MATARAM — Kejaksaan Negeri (Kejari) Mataram beberapa waktu lalu menyita tiga aset milik Aryanto Prametu, salah satu terpidana korupsi pengadaan benih jagung pada Dinas Pertanian dan Perkebunan (Distanbun) NTB tahun 2017.
Namun hingga saat ini, berapa nilai total harga tiga aset yang disita itu belum diketahui nominal pastinya. “Belum, belum ada nominal,” kata Kasi Intel Kejari Mataram, Muhammad Harun Al Rasyid, Kamis (26/9).
Biasanya, nominal harga sudah ada dicantumkan sebelum dilakukan pelelangan. Tapi saat ini masih dilakukan penghitungan. Kendati belum ada nilai pasti, Harun meyakini tiga aset milik Aryanto Prametu cukup untuk mengganti uang kerugian negara sebesar Rp 7,8 miliar, seperti yang dibebankan hakim. “Kita sudah menilai itu untuk pengganti uang kerugian negara.
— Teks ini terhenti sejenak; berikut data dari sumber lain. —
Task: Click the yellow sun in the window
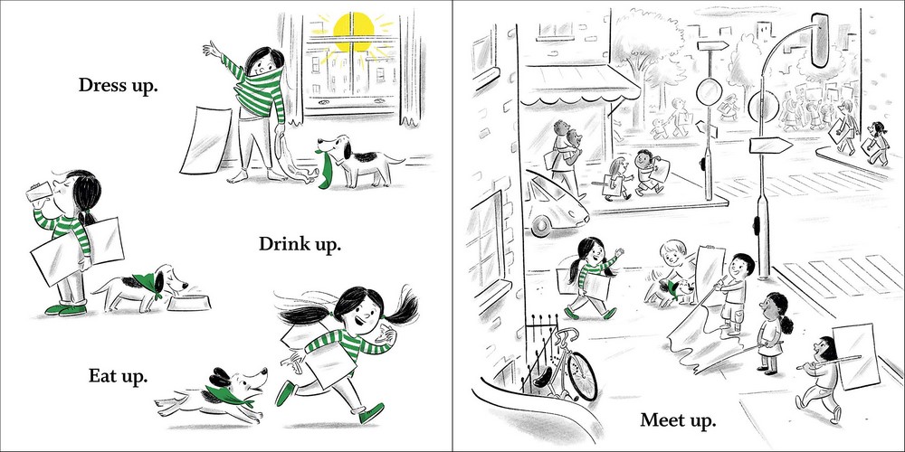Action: (x=353, y=32)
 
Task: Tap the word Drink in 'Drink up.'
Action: (x=282, y=244)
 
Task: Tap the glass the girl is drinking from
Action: (x=40, y=192)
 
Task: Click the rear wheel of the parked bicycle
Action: (x=581, y=376)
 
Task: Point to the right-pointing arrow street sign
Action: (x=770, y=146)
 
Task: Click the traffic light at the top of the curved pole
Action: (x=820, y=41)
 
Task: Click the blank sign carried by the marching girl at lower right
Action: (x=856, y=355)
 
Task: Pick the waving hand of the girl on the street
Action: (x=618, y=253)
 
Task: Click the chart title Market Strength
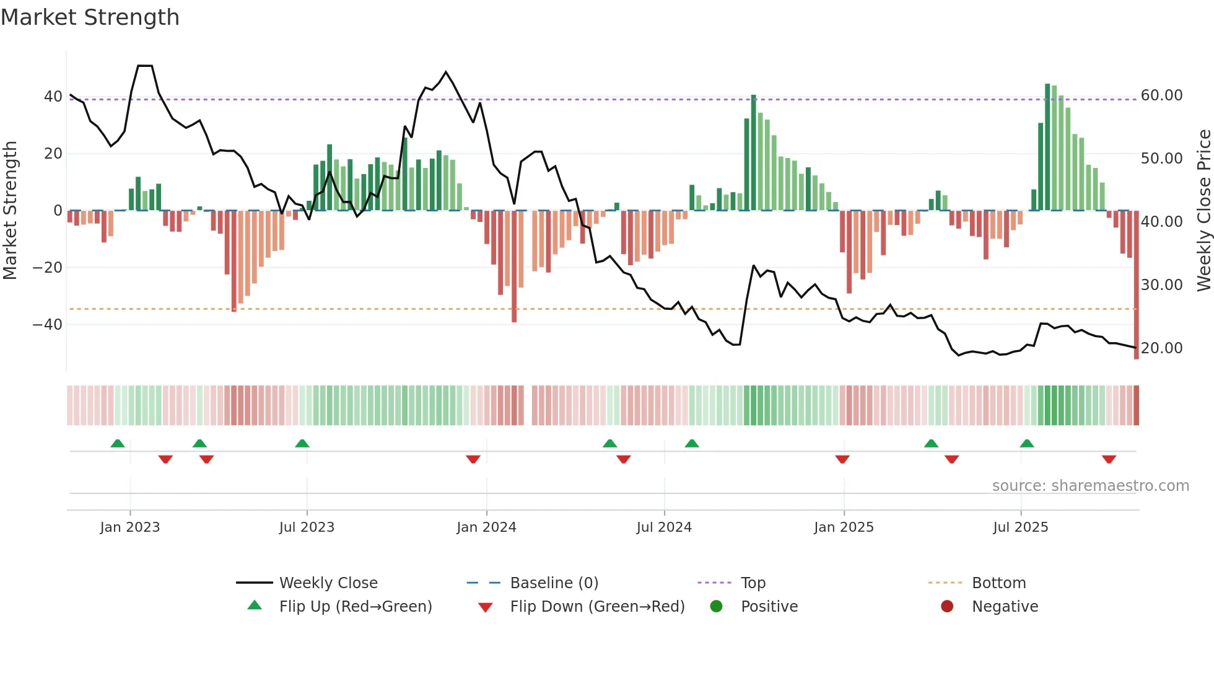point(90,17)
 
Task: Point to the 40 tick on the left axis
point(53,97)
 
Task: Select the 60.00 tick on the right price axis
point(1161,95)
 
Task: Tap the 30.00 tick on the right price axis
point(1161,285)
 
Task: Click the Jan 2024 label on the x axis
point(486,527)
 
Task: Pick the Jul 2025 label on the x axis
point(1020,527)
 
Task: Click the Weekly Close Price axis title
point(1203,211)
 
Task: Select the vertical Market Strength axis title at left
point(10,211)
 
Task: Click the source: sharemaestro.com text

Insya Allah senilai lah,” yakinnya.
Tiga aset Aryanto Prametu yang disita itu berupa Ruko seluas 68 meter persegi. Ruko dengan sertifikat hak milik nomor 132 ini berada di depan Pasar Kebon Roek, Kecamatan Ampenan, Kota Mataram. Kemudian aset berupa gudang seluas 5.430 meter persegi, dengan sertifikat hak milik nomor 628 yang berada di Jalan TGH Saleh Hambali, Kelurahan Dasan Cermen, Kecamatan Cakranegara, Kota Mataram.
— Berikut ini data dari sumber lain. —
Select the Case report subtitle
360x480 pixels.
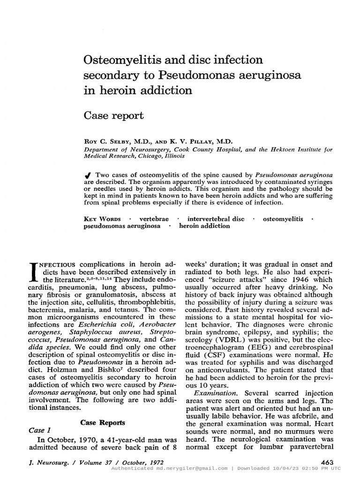tap(113, 115)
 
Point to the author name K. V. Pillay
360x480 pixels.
tap(211, 141)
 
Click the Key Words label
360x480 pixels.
tap(102, 219)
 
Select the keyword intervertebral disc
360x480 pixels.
tap(216, 219)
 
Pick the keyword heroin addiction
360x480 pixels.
tap(204, 226)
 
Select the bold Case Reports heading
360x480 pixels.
tap(102, 422)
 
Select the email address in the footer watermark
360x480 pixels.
tap(192, 469)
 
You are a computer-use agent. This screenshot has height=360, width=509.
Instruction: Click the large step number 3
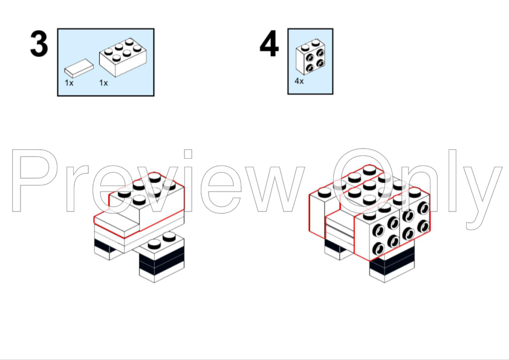(x=39, y=44)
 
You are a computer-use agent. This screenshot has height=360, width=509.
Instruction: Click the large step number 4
(x=269, y=43)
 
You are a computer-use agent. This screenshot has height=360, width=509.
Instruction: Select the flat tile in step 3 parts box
(x=79, y=68)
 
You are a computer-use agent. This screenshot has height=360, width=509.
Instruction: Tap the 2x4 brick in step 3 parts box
(x=123, y=57)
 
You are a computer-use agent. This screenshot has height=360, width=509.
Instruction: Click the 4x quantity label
(x=299, y=81)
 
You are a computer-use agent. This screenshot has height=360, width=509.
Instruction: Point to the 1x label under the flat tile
(x=69, y=83)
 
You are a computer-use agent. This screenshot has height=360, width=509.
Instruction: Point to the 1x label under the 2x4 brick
(x=103, y=83)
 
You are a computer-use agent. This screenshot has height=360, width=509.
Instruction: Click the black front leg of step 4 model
(x=392, y=265)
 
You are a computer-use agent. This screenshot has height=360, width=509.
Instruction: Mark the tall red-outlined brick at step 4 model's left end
(x=317, y=213)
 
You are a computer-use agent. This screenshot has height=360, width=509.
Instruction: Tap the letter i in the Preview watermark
(x=188, y=181)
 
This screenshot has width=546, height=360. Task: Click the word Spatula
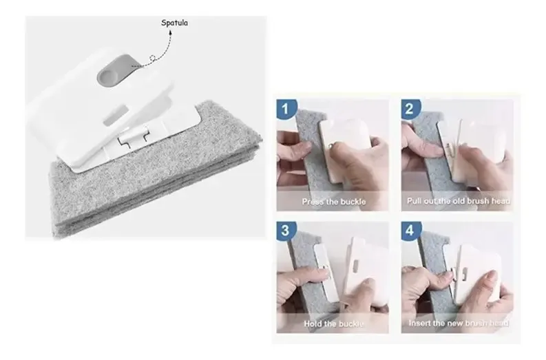coord(174,23)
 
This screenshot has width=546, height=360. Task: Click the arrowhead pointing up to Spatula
coord(171,32)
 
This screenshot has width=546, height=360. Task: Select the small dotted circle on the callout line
coord(152,58)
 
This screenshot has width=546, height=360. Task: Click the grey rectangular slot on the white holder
coord(114,114)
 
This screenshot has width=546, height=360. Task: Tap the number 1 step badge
coord(286,109)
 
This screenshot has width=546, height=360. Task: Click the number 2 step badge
coord(410,109)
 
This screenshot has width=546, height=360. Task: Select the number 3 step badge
coord(286,231)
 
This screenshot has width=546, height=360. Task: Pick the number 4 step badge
coord(410,231)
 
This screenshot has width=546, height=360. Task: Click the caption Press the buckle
coord(333,202)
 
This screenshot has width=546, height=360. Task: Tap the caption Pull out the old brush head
coord(459,201)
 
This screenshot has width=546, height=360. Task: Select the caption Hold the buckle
coord(333,324)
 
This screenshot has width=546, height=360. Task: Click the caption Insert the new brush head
coord(459,323)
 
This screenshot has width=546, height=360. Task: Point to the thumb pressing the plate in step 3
coord(359,289)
Terakhir, aset berupa rumah type 54 dengan luas lahan 124 meter persegi di Perumahan Permata Pagutan, Lingkungan Peresak Barat, Kelurahan Pagutan, Kecamatan Mataram.
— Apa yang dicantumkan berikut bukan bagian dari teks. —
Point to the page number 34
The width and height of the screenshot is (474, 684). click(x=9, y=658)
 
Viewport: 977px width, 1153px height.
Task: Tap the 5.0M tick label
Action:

Menyinggung berapa taksiran harga ketiga aset itu belum diketahui. “Belum. Nanti kan ahli yang menilai, bidangnya yang menilai,” ujarnya.
Kejari Mataram mengeksekusi tiga aset Aryanto Prametu pada 28 Agustus 2024 lalu. Eksekusi aset tersebut berdasarkan putusan peninjauan kembali (PK) dalam putusan MA nomor : 715PK/ Pid.Sus/2023 tanggal 07 September 2023 dan putusan No : 4747K/pid.sus/2022 tanggal 15 September 2022.
Sehingga dikeluarkan Surat Perintah Pencarian Harta Benda Milik Terpidana (P48) No: Print-01.A/N.2.10/Fu.1/01/2023 tanggal 30 Januari 2023 jo Sprint No:Print-01.B/N.2.10/Ft.1/12/2023 tanggal 06 Desember 2023 dan P48 No. 12.B/N.2.10/fu.1/12/2022 tanggal 12 Desember 2022.
“Aset milik terpidana akan dilelang Kantor Pelayanan Kekayaan Negara dan Lelang (KPKNL), dan hasilnya untuk membayar uang pengganti yang dibebankan sebesar Rp 7,8 miliar,” katanya.
Selain dibebankan mengganti uang kerugian negara, dalam putusan PK, Aryanto Prametu juga dijatuhi pidana kurungan selama 4 tahun, dan pidana denda Rp 200 juta subsider 3 bulan kurungan badan. Hukuman 4 tahun itu lebih rendah dari putusan tingkat kasasi pada Mahkamah Agung (MA). Semula ia divonis 8 tahun penjara, dan pidana denda Rp 400 juta subsider 3 bulan.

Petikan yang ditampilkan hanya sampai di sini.